On Election Day, I went for a walk in the neighborhood. After leaving my yard, I crossed the street diagonally and entered the parking lot of the large church on the corner. A pickup was parked near the church, and I thought to myself: “Contractor working on the building.”

A voice in the truck yelled out “Hey mister,” and I turned to face the voice. The voice continued: “Can you still vote in the church?”

I walked over to within about six feet of the voice and could make out through the open truck window a man of about 60, some gray hair, behind the wheel.

I explained that the municipal elections are by mail; no, he could not vote in the church until the next state election. I said he should have received a ballot at home.

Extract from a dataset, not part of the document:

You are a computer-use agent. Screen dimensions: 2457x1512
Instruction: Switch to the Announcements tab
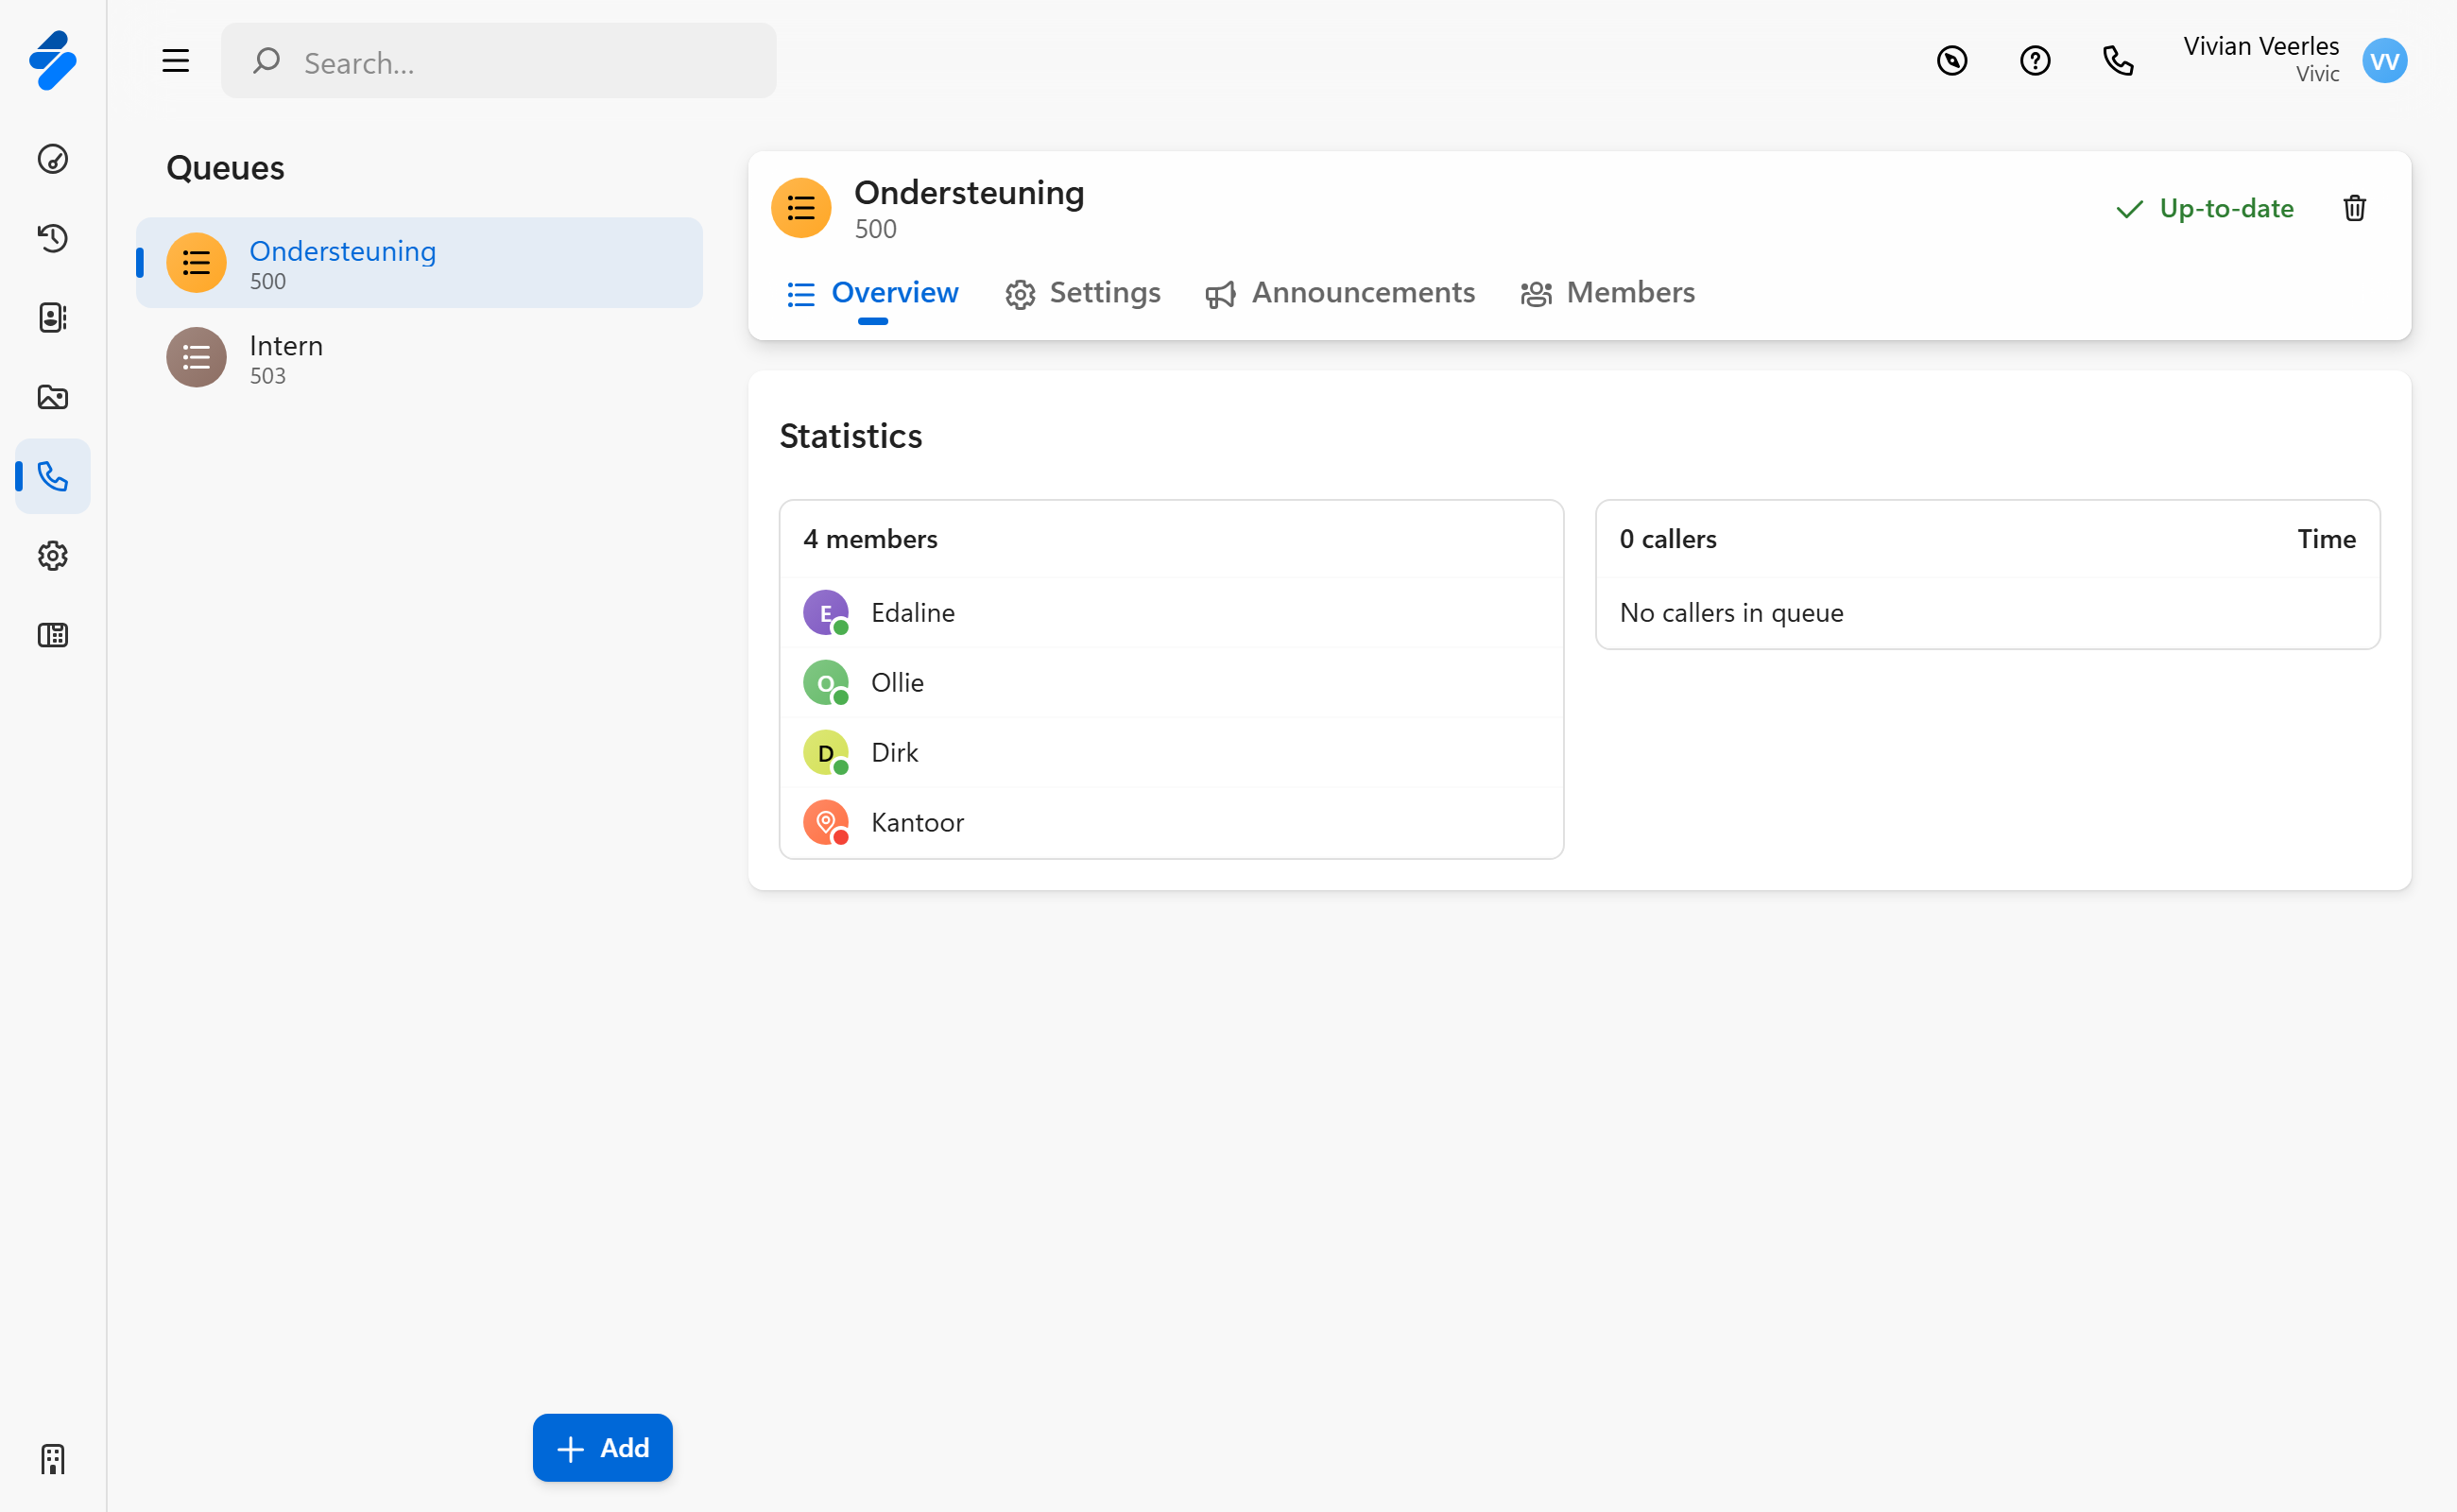pos(1340,293)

The man said “Well, you know,” and threw up his hands, suggesting that if a ballot had come, it had disappeared. He continued, “You know what I hate about municipal elections? They never put the people’s party on the ballot, so you don’t know what party they are in.”

I explained that municipal elections are supposed to be nonpartisan. The man frowned. “Any place near here I can vote?”

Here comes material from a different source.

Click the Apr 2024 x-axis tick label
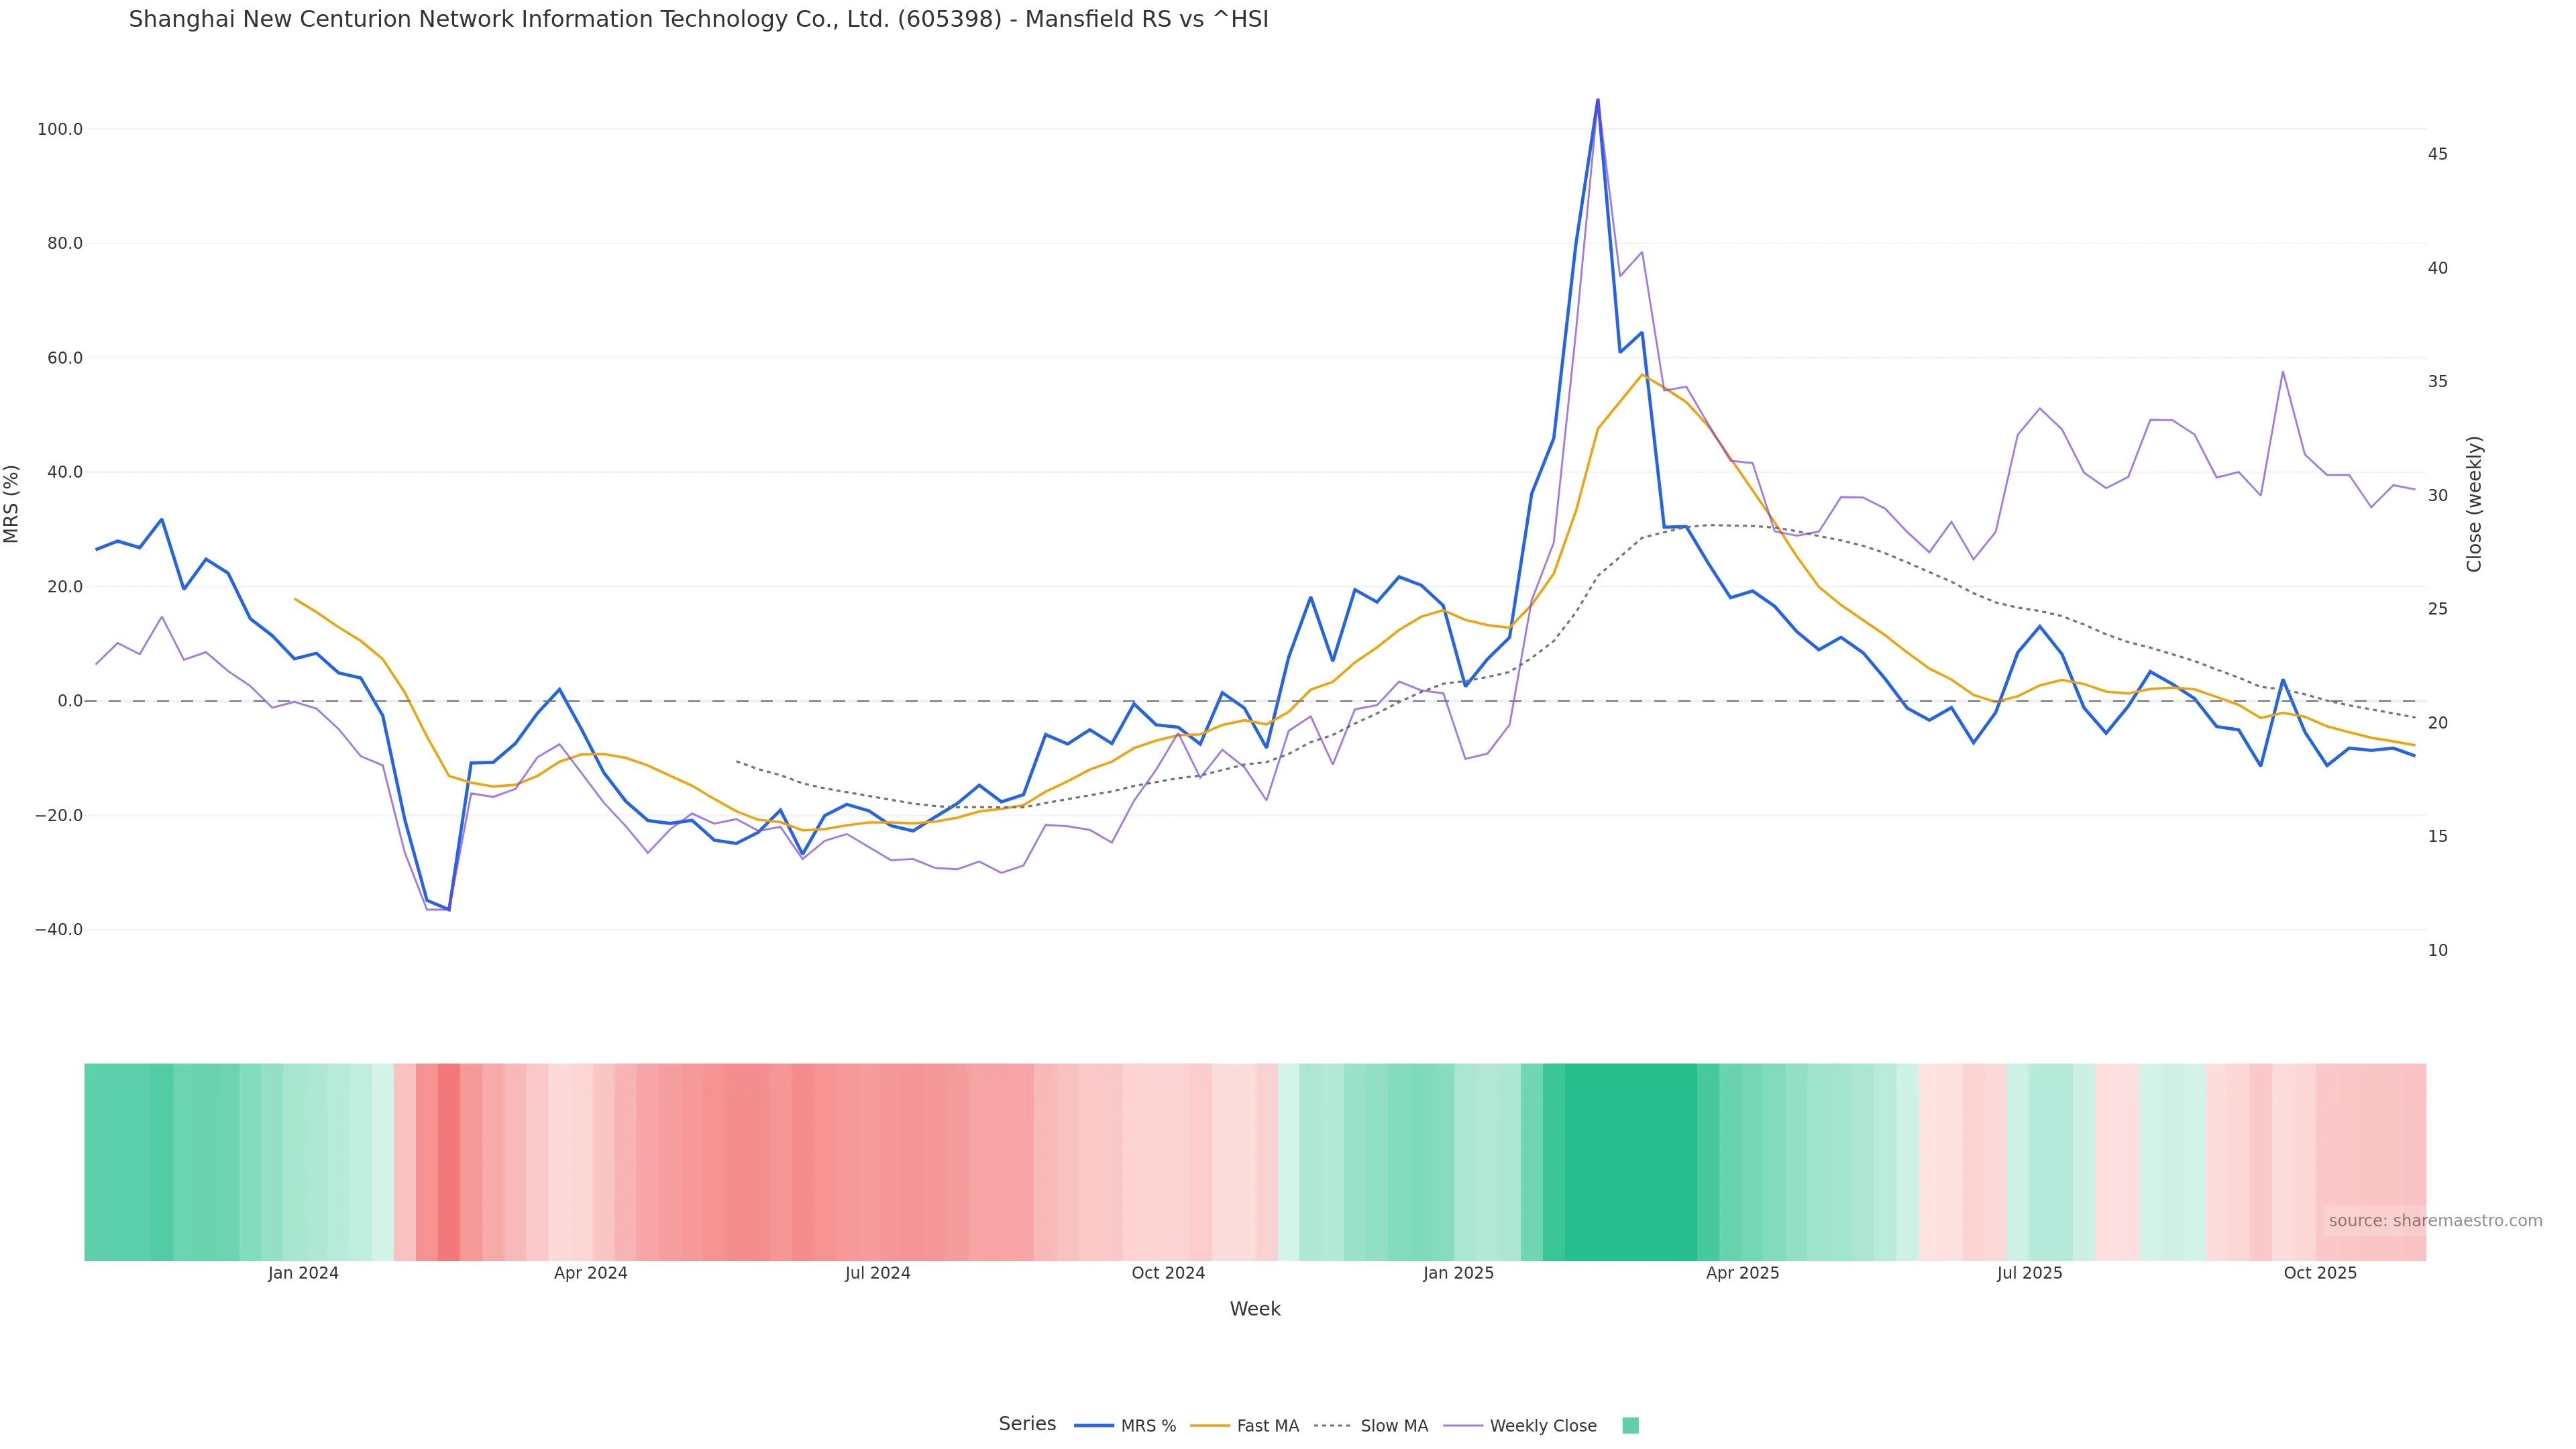 tap(590, 1273)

I thought for a moment. “You can go to City Hall. I did that yesterday. They have it all set up down there. I had no trouble parking, went real smoothly.”

The man barked “I hate downtown.”

I thought, “This guy is determined to be disappointed,” but tried again. “Worked out fine for me.” The guy said “Nah,” rolled up his window, and drove off.

As I continued my walk, I thought, “This gent is the classic low-information voter.” But then I realized: There are times when I am a low-information voter myself — like in this very election.

Yes, I did follow the campaign for mayor. But this was a pandemic campaign, and I wasn’t willing to go to a gathering and see the candidates in person, as I have in the past. I did see several candidates on Zoom forums. I did get mailers from several of them. I did read the Q-and-A with the candidates in the Daily News. I did hear radio ads — too many times. But in the end, my decision was in good measure based on a discussion about a candidate with a friend: word of mouth.

As for the school board, I felt woefully uninformed, although I did get mailers from several candidates. I didn’t exactly guess, but I did mostly rely on who my neighbors were supporting. Plus, my years at the Daily News meeting school board candidates gave me a bias. I believe, based on experience, that school board candidates are generally superior to candidates for mayor and legislative candidates. They usually are parents or former teachers who know the schools, so a voter can’t go too wrong when making a choice.

The candidates for mayor and the Legislature are often men and women who look in the mirror, crack a broad smile and tell themselves “My God, are Alaskans lucky. Their great leader is about to arrive.”

You are far more likely to elect a nut to the Legislature than to the school board, even if you know nothing about the school board candidates.

My low information extended to the Felix Rivera recall. I had seen Assemblyman Rivera defend himself on a Zoom chat, but I forgot I was in his district and would be voting on his fate. I figured this out only when I saw my ballot.

As for the bonds, I knew very little about them beyond reading the municipality’s flyer that came in the mail, but I almost always vote for bonds on the premise that they provide necessary dollars to underfunded government. However, I always vote against one of the bonds — find one to mark no — on the premise I don’t want to be a liberal sucker who will vote for anything the government wants. This is irrational and, let’s face it, indefensible. But I keep doing it.

Finally, a word about turnout. It is doubtful that total turnout will surpass 30% by much. Does that mean that close to 70% of the eligible voters don’t care about municipal affairs? Does it mean that many of those registered remain on the rolls although they don’t live here? Does it mean that the virus diminished campaigning and thus public interest?

It may mean that most people prefer to spend their time on activities they find far more rewarding than evaluating candidates and filling out a ballot. For some people, even sleeping is more rewarding.

Michael Carey is an occasional columnist and the former editorial page editor of the Anchorage Daily News.